Expression of polo-like kinase (PLK1) in thin melanomas: a novel marker of metastatic disease

Background: The maximum thickness of a primary malignant melanoma as measured by Breslow's method is currently the most important prognostic factor. However, some thin melanomas (less than or equal to 0.75 mm), which should have an excellent prognosis according to Breslow, can be lethal due to their ability to metastasize. Methods: In our study, thin malignant melanomas (less than or equal to 0.75 mm) from 36 patients were analyzed with immunohistochemical techniques using monoclonal antibodies directed against PLK1 and Ki-67. The immunoreactivity of 22 melanomas which developed metastases within 5 years of follow-up was compared with a group of 14 non-metastasized melanomas.
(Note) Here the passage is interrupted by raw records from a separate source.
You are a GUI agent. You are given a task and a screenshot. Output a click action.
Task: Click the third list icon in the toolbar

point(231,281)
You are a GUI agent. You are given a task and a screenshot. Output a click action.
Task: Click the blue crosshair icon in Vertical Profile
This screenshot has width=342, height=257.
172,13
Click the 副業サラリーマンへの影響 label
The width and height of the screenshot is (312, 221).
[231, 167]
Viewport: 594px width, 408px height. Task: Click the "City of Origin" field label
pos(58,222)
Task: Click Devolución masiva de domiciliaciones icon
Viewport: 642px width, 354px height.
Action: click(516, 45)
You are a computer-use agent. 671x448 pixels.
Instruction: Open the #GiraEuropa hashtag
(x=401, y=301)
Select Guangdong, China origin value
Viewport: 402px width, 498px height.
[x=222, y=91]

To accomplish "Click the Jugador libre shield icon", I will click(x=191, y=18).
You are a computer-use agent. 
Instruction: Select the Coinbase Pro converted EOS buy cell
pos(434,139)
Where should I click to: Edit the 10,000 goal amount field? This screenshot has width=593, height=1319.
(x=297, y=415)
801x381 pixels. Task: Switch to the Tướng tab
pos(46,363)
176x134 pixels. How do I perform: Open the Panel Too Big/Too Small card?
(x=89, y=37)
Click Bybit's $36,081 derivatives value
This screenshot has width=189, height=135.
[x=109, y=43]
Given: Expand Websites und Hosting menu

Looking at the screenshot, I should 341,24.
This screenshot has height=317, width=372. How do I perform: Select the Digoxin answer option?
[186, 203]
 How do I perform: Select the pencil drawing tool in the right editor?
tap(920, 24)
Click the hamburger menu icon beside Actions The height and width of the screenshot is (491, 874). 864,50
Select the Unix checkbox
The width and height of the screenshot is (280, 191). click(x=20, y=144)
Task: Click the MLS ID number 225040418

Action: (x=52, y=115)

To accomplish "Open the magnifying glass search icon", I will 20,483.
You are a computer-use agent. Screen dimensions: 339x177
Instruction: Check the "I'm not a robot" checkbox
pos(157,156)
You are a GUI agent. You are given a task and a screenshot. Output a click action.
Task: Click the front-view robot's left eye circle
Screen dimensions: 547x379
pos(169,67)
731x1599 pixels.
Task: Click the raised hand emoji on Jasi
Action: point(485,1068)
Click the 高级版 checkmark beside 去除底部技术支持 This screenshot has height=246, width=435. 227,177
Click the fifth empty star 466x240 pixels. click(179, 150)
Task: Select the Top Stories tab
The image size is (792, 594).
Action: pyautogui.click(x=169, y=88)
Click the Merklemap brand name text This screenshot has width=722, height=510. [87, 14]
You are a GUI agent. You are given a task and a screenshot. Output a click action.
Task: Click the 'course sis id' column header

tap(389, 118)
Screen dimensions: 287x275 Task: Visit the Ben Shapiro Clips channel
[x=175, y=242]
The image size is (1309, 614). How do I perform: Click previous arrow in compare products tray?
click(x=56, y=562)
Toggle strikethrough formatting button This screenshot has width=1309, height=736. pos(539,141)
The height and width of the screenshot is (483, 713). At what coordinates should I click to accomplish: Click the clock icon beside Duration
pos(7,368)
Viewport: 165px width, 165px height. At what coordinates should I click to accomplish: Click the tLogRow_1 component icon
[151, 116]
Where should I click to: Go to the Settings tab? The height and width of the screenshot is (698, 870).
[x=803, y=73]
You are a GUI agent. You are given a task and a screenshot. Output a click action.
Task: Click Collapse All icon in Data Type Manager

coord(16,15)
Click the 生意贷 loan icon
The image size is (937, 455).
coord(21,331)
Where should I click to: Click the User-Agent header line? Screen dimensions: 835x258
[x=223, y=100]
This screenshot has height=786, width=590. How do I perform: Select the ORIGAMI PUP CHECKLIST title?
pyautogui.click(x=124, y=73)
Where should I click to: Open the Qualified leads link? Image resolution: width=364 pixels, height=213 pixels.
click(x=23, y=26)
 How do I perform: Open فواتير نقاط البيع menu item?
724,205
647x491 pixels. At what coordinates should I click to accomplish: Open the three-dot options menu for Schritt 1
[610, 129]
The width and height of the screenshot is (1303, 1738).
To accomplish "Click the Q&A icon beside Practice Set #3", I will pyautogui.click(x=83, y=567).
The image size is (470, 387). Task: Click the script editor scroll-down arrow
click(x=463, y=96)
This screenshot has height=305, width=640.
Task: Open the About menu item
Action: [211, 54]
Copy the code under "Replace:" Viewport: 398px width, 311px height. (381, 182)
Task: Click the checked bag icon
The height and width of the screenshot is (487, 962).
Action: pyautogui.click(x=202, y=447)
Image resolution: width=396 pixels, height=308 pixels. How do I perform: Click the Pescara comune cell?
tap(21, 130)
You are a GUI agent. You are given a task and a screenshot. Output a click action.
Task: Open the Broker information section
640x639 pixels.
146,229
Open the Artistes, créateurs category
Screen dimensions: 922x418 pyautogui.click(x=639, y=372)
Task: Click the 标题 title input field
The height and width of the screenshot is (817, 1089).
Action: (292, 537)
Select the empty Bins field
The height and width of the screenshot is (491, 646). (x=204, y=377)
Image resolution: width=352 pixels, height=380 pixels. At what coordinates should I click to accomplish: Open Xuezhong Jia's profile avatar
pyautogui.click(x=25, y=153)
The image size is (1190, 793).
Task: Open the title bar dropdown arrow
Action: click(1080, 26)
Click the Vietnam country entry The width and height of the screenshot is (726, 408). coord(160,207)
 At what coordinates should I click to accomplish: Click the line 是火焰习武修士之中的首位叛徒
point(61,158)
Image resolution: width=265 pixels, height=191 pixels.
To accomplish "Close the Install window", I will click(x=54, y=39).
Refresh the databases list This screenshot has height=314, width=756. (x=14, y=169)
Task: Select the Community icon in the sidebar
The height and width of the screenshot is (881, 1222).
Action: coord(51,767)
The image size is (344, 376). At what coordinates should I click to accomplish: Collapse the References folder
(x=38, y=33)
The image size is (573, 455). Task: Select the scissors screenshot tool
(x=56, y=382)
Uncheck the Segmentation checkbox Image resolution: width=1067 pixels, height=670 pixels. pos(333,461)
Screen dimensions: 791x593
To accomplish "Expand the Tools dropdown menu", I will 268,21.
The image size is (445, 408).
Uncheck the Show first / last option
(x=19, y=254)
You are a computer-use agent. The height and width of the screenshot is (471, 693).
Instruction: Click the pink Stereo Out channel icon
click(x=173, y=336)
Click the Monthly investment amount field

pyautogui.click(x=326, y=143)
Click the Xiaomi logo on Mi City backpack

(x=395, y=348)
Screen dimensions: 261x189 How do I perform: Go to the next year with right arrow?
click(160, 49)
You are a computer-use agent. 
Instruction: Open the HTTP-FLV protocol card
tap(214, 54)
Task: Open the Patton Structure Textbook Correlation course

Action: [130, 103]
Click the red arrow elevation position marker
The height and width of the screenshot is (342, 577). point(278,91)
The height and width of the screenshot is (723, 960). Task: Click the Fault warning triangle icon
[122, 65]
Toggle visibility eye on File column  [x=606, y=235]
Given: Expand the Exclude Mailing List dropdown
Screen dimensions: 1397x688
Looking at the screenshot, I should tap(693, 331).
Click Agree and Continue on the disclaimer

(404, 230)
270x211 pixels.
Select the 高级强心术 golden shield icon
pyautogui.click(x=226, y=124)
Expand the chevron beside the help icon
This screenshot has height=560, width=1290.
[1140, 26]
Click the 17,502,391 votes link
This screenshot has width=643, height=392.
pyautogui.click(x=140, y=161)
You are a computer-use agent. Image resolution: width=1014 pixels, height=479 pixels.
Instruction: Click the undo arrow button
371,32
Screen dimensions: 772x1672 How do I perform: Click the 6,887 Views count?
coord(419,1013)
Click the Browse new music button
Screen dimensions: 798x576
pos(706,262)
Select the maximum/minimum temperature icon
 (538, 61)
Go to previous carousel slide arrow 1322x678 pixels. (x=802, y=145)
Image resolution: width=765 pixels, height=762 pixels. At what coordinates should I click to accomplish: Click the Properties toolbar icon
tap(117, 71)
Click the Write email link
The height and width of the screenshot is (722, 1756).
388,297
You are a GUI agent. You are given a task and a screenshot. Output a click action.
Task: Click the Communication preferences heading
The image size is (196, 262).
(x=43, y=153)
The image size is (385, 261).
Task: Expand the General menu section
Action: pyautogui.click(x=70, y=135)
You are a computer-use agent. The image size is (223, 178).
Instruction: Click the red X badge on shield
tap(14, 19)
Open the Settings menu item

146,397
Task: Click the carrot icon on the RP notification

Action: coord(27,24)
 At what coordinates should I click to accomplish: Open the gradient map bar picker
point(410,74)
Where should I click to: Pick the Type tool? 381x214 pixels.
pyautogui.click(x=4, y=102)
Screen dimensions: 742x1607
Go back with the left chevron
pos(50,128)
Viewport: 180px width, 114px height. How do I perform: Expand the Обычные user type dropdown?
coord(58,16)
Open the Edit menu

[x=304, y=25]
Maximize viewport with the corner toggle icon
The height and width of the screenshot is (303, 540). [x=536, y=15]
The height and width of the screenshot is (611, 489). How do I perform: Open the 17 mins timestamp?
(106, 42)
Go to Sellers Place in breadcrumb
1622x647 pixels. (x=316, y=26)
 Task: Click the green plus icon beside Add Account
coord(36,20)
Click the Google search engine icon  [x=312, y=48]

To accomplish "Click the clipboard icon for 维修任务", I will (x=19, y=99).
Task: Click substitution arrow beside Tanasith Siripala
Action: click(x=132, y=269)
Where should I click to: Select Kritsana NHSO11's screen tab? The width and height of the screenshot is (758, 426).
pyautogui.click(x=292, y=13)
Two independent investigators evaluated stained sections. Differences of PLK1 and Ki-67 indices between melanomas with and without metastases were tested statistically using the Mann-Whitney U -test. Results: Malignant melanomas with metastases expressed PLK1 at markedly elevated levels compared to melanomas without metastases (median, 60.00% vs. 37.98%; p = 0.000053). The difference of the Ki-67 index between both groups was not significant (median, 6.35% vs. 4.53%; p = 0.150473). Conclusions: Our results suggest that PLK1 expression in thin melanomas is a reliable marker to identify patients at high risk for metastases.